This is a fascinating and stimulating book. The convex regular polyhedra, the five Platonic solids, have been known from time immemorial, but further developments as described in this book did not occur until much later. Kepler discovered two of the four regular star polyhedra - the two which have pentagrams (the simplest star polygon) as faces ; the two other star polyhedra, with triangles and pentagons as faces, but with star-shaped vertices, were only discovered about two centuries later, by Poinsot. Extension of the ideas connected with polygons and polyhedra to polytopes in four and more dimensions seems first to have originated with Schläfli, before 1853, but many other workers have studied such polytopes since then - mainly in isolation until the researches of Coxeter, into polytopes, and into the literature of polytopes, brought some unification to all these efforts. He has been indefatigable in searching the literature, in tracking down theses and unpublished work, and in making personal contact with workers in this field - British, Continental or American. The book now under review summarises the work of Coxeter and others to an extent not previously accomplished; he is meticulous in his tributes to earlier workers, although he rediscovered a very large part of the field himself before earlier work had been unearthed. The field is vast, so that this work is concentrated on regular polytopes, though other kinds are dealt with freely where they throw light on the regulars, and in such a way that exciting side tracks for further exploration are glimpsed, and in some cases partially explored

3.3. Review by: Henry Martyn Cundy.
The Mathematical Gazette 33 (303) (1949), 47-49.

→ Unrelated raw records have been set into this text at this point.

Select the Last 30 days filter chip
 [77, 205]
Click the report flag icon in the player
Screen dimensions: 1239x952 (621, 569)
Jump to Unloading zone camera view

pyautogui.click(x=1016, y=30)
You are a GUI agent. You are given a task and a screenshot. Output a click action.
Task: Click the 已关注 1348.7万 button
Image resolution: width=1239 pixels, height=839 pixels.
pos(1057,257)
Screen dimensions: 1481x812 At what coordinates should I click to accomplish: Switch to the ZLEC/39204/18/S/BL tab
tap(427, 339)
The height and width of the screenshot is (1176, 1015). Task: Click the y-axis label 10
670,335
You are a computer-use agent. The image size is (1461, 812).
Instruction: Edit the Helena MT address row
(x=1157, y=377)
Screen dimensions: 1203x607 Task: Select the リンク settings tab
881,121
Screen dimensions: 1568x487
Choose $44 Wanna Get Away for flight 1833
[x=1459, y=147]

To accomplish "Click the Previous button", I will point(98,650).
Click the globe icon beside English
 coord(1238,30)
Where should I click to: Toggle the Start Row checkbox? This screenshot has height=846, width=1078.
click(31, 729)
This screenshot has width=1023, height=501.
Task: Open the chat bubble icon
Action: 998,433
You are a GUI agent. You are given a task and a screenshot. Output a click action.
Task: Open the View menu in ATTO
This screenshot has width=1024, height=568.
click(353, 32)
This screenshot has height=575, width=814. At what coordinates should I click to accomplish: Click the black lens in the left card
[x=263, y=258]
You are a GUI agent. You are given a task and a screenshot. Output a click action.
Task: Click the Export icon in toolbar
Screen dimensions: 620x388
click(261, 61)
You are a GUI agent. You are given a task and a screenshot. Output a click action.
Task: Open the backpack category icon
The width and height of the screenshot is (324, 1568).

Those who have read the chapter on Polyhedra in the revised edition of Rouse Ball's Mathematical Recreations and Essays will need no introduction to the author or his subject. Indeed, the book has been long awaited, and those who have ordered it, undaunted by the price, will have found that it has been worth the waiting. The mark of a great musical composition is the continual renewing and heightening of the brilliance and inspiration of its opening bars. It is also one of the marks of this book, though fewer may appreciate it in the more esoteric mathematical medium. The author obligingly introduces us to a new notation for his "music of the spheres", and the reader is invited to sample its potentialities on at the climax of a long and fascinating development.

3.4. Review by: Alfred J Frueh Jr.
The Journal of Geology 58 (6) (1950), 672.

That a review of this text on a purely geometric subject should find its way into the Journal of Geology might at first seem strange. Perhaps the title itself will attract the mineralogist and morphological crystallographer, as a few common crystal forms (tetrahedron, cube, and octahedron) can be classed as regular polyhedra. However, it is the chapters on rotation groups and on tessellations and honeycombs that should command the greatest attention of the structural crystallographers.

Professor Coxeter is not presenting a monograph on any original work but, rather, is giving us a textbook. The first two chapters are concerned mainly with the properties of regular and quasi-regular solids and the construction of graphs and maps. The third chapter is entitled "Rotation Groups" and presents a development of transformations and symmetry operations paralleled by a brief but adequate development of elementary group theory. The remaining portion of the chapter, as well as subsequent chapters on tessellations, honeycombs, and the kaleidoscope, show the applications of group theory to symmetry operations; and the limitations imposed upon discrete groups of displacements in a plane and in space are discussed. The presentation of this material, as well as the order in which it is discussed, is considerably different from the more rigorous derivations of the crystal classes and space groups more familiar to the average mineralogist. This in itself is refreshing and could give one a broader insight into the geometry of lattices. The last eight chapters of the book are devoted to the development and properties of figures in n-dimensional space.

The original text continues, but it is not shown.